The Journey is What Matters
Evaluating the quality of your practice model based solely on patient starts and treatment finishes overlooks the most substantial portion of the care you provide, the patient’s journey. The time spent with our patients throughout is the most impactful portion of the treatment process, yet it often receives the least amount of attention. How your patients’ feel about your brand and what they tell their friends, as well as their desire to do so, is the result of all their interactions with your practice, so delighting patients at every step of the way should be your mission.
An integral part of designing exceptional patient experiences is also considering the appliances and treatment approaches that are used to achieve similar goals. Yet, all too often I hear dismissive statements like “all appliances can deliver the same outcome” and decisions being made on the basis of the doctor’s comfort level with a particular treatment. Experience driven treatment is not appliance drive treatment. It is simply the recognition that appliances should be selected in order to provide the best possible experience for the patient.
To develop a better understand how our decisions impact the patient’s journey, it is helpful to map out the patient’s (and parents’) entire treatment experience and examine what they thinking and feeling throughout the process. This should be based on a real information about their behavior, thoughts, and feelings throughout their journey, paying attention to key “stress points” like an initial phone call, initial appliance placement, repair appointments, etc. A very basic example of what a various treatment journeys might look like for different appliance choices is show below:
On one end of the spectrum you see a treatment approach where the patient’s experience has been exceptional across the board; while on the other end, we see a fairly generic brand experience where uncomfortable, outdated appliances are used, creating a substantial decline in the patient’s experience during the treatment phase. The cumulative differences between the two experiences represent a huge missed opportunity to drive word-of-mouth referrals and better patient motivation.

DATA SHOWN:
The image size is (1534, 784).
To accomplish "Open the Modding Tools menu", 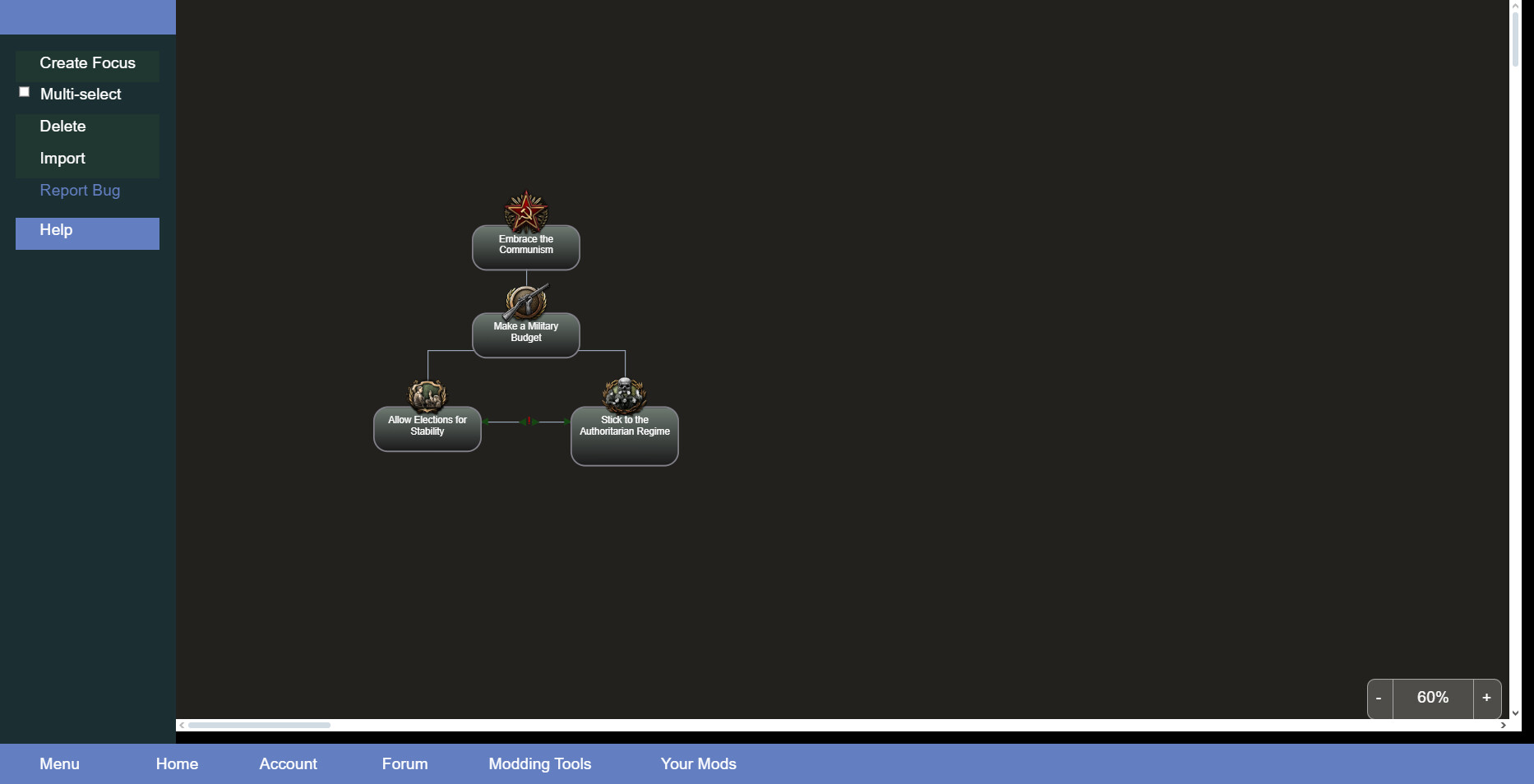I will click(x=539, y=763).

STUDY QUESTIONS:
A: Answer these about the patient-journey text above:
(i) What does experience driven treatment recognize about how appliances should be selected?
(ii) Which key "stress points" does the text name as examples?
(iii) What do the cumulative differences between the two experiences represent?
B: Please carry the patient-journey text above forward from its last sentence.

TASK-BY-TASK RESULTS:
A:
(i) Appliances should be selected in order to provide the best possible experience for the patient.
(ii) An initial phone call, initial appliance placement, and repair appointments.
(iii) A huge missed opportunity to drive word-of-mouth referrals and better patient motivation.

B:
Ironically, most orthodontists are completely unaware of any problems in their approach because their patients are all on similar treatment arcs and there is little outside perspective. Both the doctor and the patients have simply accepted things as the way things are, and the only way to break the cycle is by actually performing a critical examination of patients’ treatment journeys using qualitative and quantitative measures.
By visualizing their journey in this fashion, the focus can now be on engineering an optimal customer experience that drives value and practice growth. Unnecessary pain points can be identified and eliminated, and investments made to create more positive movements in the patient’s journey. Treatment goals are extremely important, but the patient experience is just as important so it should not be overlooked.